Another possibility accounting for lack of detectable effect of interventions is that participants were generally healthy and potentially insufficiently sedentary at baseline, thereby limiting potential for benefiting from lifestyle interventions. To test this, subgroup analyses of those who showed the greatest changes in physiological or performance variables posited to underlie cognitive health (eg, improved insulin sensitivity) were conducted. These analyses found that, even when the interventions produced beneficial changes in these putative mechanisms, they still did not lead to significant cognitive benefits. Thus, the health of the participants does not appear to explain the null results.
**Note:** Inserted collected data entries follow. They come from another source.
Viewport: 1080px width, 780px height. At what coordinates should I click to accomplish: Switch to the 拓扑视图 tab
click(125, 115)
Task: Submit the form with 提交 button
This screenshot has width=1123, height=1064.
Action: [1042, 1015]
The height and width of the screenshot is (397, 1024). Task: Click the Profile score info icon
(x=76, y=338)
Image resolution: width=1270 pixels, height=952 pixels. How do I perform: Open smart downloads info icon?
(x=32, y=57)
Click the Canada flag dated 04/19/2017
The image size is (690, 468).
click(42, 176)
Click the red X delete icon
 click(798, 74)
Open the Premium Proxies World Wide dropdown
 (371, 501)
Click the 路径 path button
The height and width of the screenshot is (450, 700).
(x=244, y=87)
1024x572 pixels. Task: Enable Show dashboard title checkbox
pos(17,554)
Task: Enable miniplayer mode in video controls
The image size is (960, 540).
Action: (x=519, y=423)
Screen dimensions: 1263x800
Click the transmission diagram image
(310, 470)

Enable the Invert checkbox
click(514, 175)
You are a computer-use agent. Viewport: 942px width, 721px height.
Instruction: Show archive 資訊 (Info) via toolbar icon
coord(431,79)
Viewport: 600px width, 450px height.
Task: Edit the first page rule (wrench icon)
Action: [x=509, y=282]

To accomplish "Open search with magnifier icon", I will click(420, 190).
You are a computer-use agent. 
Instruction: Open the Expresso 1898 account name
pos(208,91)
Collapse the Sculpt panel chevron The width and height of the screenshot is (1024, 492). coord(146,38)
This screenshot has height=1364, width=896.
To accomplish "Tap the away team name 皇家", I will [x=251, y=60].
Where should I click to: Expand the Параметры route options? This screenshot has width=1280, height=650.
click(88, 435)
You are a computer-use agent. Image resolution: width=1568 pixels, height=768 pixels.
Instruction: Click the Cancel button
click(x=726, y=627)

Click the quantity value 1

As a whole, these results suggest that the underlying hypothesis is unsupported.
Limitations
This study has several limitations. First, the participants were largely White and the majority were college-educated; this limited diversity reduces generalizability of findings. Second, the study focused on structural characteristics of hippocampus and DLPFC as proxy measures of the brain’s health; other regions or assessment techniques might be more sensitive to intervention effects.33 Third, the study tested interventions over 18 months; a longer period of intervention may be needed to show beneficial effects. Fourth, the study focused on healthy older adults who were objectively cognitive intact; some studies have found beneficial effects of exercise on cognitive function in more physically or cognitively ill and frail older adults,34 as well as benefits of MBSR in older adults with depression and anxiety.7 Fifth, individuals with subjective cognitive concerns are a heterogeneous group that could include those with incipient dementia as well as individuals experiencing the influence of medications, medical conditions, or nutrition status. These and other potentially remediable mechanisms beyond cortisol, insulin sensitivity, and aerobic fitness were not examined in this study and should be considered in future research.
Conclusions
Among older adults with subjective cognitive concerns, mindfulness training, exercise, or both did not result in significant differences in improvement in episodic memory or executive function composite scores at 6 months. The findings do not support the use of these interventions for improving cognition in older adults with subjective cognitive concerns.